Key Facts about Food Allergies
These are the most important facts about food allergies:
- A food allergy is a condition during which your body’s immune system reacts to the presence of a food item or a specific ingredient in your food. Your body produces IgE antibodies, and it also releases histamine and other chemicals in the body. These chemicals usually cause inflammation.
- There are many types of symptoms that may present when you eat something to which you’re allergic. There’s swelling, as well rashes and itching. You may experience gut issues, such as diarrhea, stomachache, and vomiting. Your breathing may also be affected, and you may wheeze, cough, or have a runny or blocked nose. These symptoms can appear very quickly after you eat the food to which you’re allergic.

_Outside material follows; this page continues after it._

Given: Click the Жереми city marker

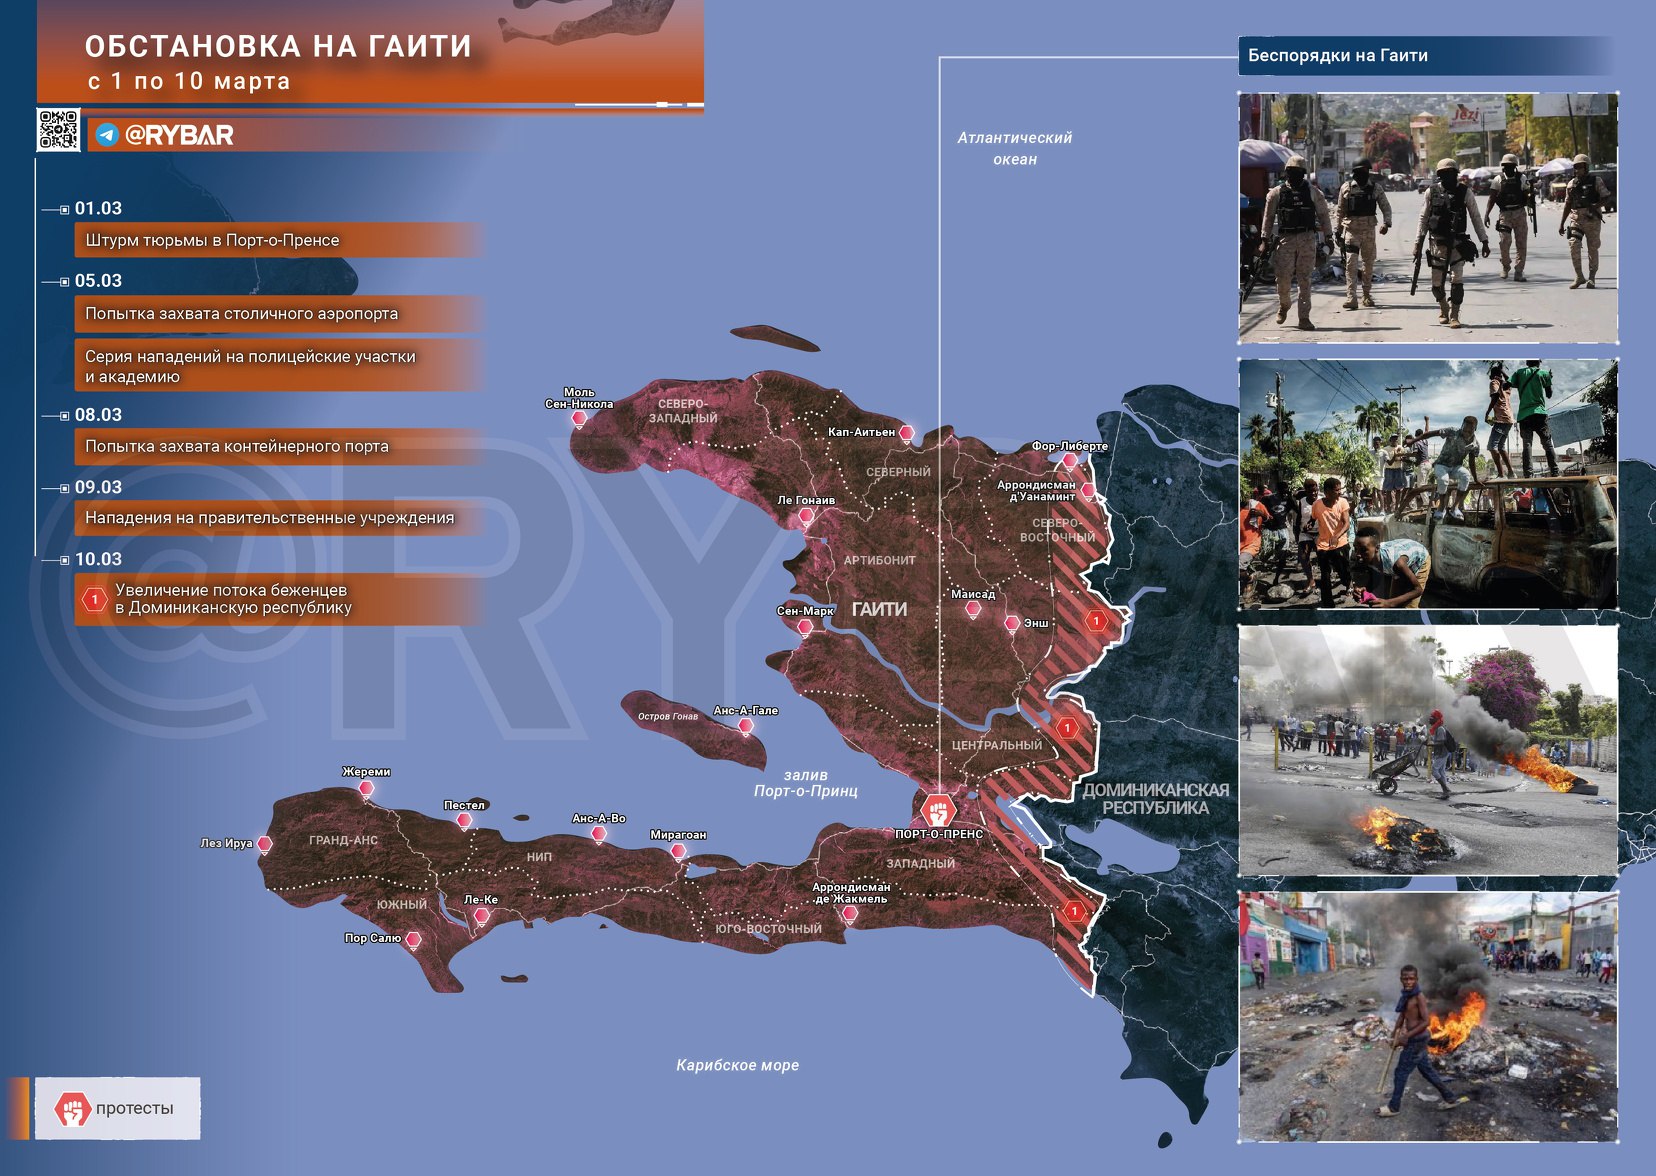Looking at the screenshot, I should coord(367,789).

- The most serious allergic reaction can be life-threatening. This sort of reaction can include swelling of the face, tongue, or lips. The throat may become constricted, and the breathing can turn difficult. The heart rate may speed up and even loss of consciousness is possible. These symptoms can occur a few minutes after making contact with the offending food item, although it’s also possible for the symptoms to be delayed by an hour or two. The proper treatment for this sort of reaction is an immediate injection of adrenalin.
- Food allergy is luckily very rare, as it is present in about 2% of adults and 8% of children.

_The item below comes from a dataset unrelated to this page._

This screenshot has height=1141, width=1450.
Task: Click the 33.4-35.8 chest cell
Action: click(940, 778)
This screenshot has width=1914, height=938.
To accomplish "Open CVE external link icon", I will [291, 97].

- If you’re allergic to something, even trace amounts of the food can cause an allergic reaction.
- The most common food items to which people are allergic include peanuts, tree nuts (like walnuts, Brazil nuts, and almonds), shellfish, fish, milk, eggs, wheat, and soya. But any food item can potentially cause an allergic reaction.
Key Facts about Food Intolerance
You will find that a food intolerance is actually a different thing altogether from a food allergy.
- The reactions to the food don’t involve your immune system and the production of IgE antibodies. This makes it more difficult to diagnose the problem since there are no antibodies to test for.
- The symptoms can be very different for each individual, and that also adds to the difficulty in recognizing the food intolerance.
- Usually, however, the symptoms involve the gut, and you may experience bloating, constipation, irritable bowel syndrome, or diarrhea. Other common symptoms are skin problems like eczema, as well as joint pain. Additional vague symptoms may include headaches, lethargy, and brain fog.
- The reaction to eating something which your body doesn’t tolerate well is usually delayed. The symptoms of food intolerance can appear in a few hours, or even after a few days. Again, this makes it difficult to realize that a food intolerance issue is at the root of all these different symptoms.
As you can see, there’s a clear difference between food intolerance and food allergies. Hopefully, you can recognize which of these conditions is causing your symptoms, so you can get the proper treatment promptly.